━━ Records supplied
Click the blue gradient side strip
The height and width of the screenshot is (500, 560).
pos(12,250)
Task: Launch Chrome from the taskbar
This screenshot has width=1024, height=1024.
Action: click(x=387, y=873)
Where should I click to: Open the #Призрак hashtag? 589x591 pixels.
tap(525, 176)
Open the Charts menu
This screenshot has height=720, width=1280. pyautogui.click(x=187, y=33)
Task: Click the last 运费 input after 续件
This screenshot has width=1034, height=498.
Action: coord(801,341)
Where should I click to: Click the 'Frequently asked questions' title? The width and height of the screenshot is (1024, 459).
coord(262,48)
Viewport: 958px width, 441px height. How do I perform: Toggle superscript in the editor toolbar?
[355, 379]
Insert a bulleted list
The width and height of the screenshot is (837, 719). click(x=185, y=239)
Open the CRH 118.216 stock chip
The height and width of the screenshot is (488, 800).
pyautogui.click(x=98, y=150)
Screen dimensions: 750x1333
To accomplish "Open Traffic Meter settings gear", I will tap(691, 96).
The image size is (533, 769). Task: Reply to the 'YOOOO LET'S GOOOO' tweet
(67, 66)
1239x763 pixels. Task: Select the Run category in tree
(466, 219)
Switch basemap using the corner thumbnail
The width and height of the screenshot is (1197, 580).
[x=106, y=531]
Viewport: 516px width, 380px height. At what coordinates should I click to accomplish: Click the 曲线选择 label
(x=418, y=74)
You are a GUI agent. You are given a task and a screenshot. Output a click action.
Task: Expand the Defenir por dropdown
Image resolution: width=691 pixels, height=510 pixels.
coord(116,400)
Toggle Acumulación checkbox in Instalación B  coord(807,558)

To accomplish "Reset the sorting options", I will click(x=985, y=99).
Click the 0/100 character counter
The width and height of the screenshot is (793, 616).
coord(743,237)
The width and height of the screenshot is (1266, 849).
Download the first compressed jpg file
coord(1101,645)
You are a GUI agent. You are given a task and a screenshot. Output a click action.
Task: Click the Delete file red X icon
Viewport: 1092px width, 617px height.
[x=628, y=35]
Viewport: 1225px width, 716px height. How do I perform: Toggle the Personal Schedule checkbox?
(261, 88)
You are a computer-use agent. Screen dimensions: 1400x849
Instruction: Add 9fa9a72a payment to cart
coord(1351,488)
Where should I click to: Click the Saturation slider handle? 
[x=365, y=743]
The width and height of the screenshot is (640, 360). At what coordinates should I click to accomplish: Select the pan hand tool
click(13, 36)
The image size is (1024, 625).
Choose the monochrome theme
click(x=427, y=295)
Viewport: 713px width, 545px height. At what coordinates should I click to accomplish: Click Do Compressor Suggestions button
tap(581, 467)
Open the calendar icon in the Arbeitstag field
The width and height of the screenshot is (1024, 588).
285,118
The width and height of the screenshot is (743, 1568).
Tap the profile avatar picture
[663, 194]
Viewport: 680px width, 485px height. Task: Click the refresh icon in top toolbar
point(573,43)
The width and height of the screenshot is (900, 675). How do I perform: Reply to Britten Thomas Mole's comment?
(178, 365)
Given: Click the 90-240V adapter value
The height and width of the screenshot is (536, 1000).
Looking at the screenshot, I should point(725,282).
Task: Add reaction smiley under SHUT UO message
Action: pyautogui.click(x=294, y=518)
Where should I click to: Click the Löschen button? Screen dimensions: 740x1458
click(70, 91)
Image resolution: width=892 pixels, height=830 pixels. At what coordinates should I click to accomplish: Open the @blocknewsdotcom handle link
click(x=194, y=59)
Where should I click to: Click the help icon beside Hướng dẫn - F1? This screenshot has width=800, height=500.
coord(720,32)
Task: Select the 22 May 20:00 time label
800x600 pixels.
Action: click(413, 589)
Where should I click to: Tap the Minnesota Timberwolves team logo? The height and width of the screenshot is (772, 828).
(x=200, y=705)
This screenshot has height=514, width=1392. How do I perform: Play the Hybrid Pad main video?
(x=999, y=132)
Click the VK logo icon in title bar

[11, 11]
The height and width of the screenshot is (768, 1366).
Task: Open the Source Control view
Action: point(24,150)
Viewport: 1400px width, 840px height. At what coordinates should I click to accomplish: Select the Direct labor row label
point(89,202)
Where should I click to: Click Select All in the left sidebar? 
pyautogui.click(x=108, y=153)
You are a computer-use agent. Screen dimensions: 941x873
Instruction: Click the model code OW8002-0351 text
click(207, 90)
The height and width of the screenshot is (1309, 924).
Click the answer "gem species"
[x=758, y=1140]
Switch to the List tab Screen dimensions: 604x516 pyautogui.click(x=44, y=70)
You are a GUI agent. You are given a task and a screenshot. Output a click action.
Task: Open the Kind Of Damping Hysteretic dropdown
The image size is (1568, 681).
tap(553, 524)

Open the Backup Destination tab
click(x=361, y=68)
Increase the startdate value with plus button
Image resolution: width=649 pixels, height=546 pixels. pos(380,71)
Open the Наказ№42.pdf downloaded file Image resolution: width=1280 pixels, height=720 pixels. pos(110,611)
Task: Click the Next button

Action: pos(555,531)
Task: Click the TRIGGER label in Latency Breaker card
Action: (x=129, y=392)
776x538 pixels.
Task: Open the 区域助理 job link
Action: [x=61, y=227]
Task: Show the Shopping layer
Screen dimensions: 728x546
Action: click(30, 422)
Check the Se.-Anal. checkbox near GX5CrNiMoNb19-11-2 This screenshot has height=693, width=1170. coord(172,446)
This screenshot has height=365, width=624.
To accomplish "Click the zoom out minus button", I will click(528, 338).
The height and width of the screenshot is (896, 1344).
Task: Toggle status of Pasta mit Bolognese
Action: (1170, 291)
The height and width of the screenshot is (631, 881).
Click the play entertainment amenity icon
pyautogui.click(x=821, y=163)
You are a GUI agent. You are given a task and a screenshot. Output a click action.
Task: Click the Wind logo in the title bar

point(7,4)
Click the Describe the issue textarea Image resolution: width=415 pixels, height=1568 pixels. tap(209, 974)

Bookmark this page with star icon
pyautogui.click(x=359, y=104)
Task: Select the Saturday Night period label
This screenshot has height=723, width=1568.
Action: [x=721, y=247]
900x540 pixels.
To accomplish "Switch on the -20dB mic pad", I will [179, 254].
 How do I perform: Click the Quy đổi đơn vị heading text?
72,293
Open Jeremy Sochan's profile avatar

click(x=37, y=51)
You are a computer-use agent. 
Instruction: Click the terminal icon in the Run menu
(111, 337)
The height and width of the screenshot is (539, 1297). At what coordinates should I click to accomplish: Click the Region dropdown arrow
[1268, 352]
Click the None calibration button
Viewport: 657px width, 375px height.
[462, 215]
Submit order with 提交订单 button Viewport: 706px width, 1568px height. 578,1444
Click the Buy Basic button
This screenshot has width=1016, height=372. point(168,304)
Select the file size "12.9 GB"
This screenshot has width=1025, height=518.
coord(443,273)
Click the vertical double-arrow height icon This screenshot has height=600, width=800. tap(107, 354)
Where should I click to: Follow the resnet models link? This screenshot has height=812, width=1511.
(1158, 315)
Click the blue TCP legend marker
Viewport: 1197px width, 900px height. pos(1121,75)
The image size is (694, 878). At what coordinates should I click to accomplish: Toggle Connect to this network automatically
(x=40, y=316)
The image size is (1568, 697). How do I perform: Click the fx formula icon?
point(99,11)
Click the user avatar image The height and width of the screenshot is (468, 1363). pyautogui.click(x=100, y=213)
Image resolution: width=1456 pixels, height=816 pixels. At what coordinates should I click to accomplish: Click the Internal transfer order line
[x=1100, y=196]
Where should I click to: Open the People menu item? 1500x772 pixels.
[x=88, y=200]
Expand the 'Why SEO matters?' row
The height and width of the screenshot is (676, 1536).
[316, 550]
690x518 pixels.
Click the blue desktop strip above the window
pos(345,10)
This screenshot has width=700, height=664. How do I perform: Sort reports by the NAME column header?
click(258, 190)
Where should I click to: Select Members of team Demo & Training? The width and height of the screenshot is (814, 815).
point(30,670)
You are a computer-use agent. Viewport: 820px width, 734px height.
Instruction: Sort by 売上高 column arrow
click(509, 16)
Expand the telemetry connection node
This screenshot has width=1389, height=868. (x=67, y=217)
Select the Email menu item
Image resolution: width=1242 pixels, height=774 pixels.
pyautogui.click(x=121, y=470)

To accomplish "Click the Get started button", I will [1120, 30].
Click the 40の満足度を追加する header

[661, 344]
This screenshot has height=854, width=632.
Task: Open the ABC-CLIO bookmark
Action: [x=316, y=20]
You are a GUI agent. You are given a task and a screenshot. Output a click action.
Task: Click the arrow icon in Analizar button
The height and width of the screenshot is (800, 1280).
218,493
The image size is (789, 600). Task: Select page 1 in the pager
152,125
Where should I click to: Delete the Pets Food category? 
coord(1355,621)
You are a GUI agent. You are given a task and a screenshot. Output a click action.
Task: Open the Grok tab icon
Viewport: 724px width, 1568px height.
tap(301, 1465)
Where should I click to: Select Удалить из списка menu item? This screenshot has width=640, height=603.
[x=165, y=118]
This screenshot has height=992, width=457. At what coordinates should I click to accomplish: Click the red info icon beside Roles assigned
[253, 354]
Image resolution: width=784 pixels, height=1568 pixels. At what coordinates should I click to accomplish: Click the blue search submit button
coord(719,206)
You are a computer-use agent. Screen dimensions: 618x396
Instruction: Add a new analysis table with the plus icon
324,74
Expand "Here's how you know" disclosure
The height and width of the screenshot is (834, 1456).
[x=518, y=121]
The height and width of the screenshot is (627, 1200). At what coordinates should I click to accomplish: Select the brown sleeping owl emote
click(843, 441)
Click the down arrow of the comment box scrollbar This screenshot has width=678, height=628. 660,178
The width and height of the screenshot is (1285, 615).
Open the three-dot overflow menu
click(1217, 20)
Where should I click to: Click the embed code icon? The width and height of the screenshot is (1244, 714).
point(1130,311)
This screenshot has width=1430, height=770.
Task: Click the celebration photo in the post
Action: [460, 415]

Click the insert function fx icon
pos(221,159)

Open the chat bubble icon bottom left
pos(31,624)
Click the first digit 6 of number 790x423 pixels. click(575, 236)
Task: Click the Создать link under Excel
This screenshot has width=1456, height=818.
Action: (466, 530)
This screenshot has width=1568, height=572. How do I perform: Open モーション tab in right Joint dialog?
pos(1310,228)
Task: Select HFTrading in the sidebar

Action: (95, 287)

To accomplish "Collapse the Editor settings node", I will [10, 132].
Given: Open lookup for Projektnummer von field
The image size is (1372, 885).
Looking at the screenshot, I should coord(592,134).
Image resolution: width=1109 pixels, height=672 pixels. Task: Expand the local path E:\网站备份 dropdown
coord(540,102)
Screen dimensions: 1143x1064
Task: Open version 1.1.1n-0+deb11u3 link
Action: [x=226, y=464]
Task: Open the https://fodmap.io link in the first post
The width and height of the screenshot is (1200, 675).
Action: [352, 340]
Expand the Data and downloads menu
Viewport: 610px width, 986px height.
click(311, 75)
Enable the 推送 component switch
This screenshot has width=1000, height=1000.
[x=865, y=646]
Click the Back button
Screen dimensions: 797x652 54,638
━━━━
What is needed
I need every line of the data that has the word "settings"; please list them.

Response box
To accomplish "Open Traffic Meter settings gear", I will tap(691, 96).
To accomplish "Collapse the Editor settings node", I will [10, 132].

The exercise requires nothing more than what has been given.